■ **PROVIDED PASSAGE**
======
TOP BEST BLOOPERS: “Seinfeld”, “Friends”, “That ’70s Show”, “Two and a Half Men”, “Curb Your Enthusiasm” and “House”

We don’t know if TV producers went that scientific when they created their hit shows, but they certainly gave us a big laugh.

If you’re having a rough day or you simply need something to entertain yourself, InRumor gives you a diverse opportunity to laugh. Diverse because we’ve chosen some of the most popular TV series and the bloopers that come out as actors try to give their best shot and fail.

Choose the best bloopers and tell us what you think.


“Seinfeld” is a name that is no stranger to any American, and not only. Its originality came from the way in which the four characters managed to turn uninteresting, everyday experiences into wacky situations. They attacked all subjects without any restrictions, providing viewers with a sharp, but always brilliant, dialogue.



“Friends” is currently regarded as one of the most popular sitcoms of all time. Besides the great jokes, the atmosphere on the set was excellent. The six actors were and still are good friends. Matthew Perry’s improvisations contributed notably to the installation of a relaxed climate.


That ’70s Show

Here’s another popular group of friends. This show that was noted for addressing social issues of the 1970s, but with storylines presented more comically and less dramatically. For some of the main actors, such as Ashton Kutcher and Mila Kunis, this TV series was a perfect start in a promising career.
======
■ **DATA SECTION**
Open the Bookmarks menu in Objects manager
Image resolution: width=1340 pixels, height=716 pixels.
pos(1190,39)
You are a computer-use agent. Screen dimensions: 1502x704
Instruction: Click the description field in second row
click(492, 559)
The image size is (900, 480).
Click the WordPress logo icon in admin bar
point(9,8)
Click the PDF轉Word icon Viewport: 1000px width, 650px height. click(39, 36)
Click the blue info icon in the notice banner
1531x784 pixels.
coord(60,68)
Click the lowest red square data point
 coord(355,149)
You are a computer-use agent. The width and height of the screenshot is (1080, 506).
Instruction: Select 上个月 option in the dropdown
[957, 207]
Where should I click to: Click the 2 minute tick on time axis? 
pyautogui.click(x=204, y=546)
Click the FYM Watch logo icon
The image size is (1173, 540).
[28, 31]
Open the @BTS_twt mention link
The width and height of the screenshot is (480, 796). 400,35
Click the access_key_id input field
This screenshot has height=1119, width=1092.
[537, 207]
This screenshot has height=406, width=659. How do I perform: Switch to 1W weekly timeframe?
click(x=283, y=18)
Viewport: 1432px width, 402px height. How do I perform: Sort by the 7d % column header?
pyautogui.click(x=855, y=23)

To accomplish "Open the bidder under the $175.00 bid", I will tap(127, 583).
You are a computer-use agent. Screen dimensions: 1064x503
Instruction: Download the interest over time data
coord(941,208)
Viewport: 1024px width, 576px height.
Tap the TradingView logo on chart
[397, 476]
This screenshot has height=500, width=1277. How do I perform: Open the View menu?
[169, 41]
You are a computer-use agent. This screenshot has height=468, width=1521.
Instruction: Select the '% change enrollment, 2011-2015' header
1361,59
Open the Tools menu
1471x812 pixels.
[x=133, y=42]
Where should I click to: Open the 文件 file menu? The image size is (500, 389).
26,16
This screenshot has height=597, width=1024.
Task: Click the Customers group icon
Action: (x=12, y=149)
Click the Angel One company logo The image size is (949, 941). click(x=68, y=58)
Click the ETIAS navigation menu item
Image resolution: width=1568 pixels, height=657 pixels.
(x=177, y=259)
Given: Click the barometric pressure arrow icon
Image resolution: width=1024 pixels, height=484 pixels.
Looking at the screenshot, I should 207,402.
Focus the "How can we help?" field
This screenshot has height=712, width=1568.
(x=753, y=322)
======
■ **TASK TO CARRY OUT**
Write the next part of the TV bloopers article, picking up after its final sentence. The rows are separate material and are unrelated to the TV bloopers article.

■ **FINAL ANSWER**
Two and a Half Men

No. 1 sitcom on American television, “Two and a Half Men” has been a magnet for viewers since its debut on CBS in 2003. The series follows the misadventures of a jingle writer, Charlie, his divorced brother, Alan and Alan’s growing son, Jake. The show is currently in the midst of controversy due to its abrupt cancellation, following Charlie Sheen’s attacks on the producers.


Curb Your Enthusiasm

If you thought Seinfeld was funny, then you’ll probably enjoy watching its co-creator, Larry David, in “Curb Your Enthusiasm,” where he stars as a fictionalized version of himself. The episodes are shot as if a camera followed the reality of the life of the author and the dialogue is improvised in most cases by the actors themselves.



This award-winning show was the world’s most watched television program in 2008. The central character, Dr. Gregory House, based on Sherlock Holmes, is an unconventional and misanthropic medical genius, whose sarcasm and humor brought him a huge popularity.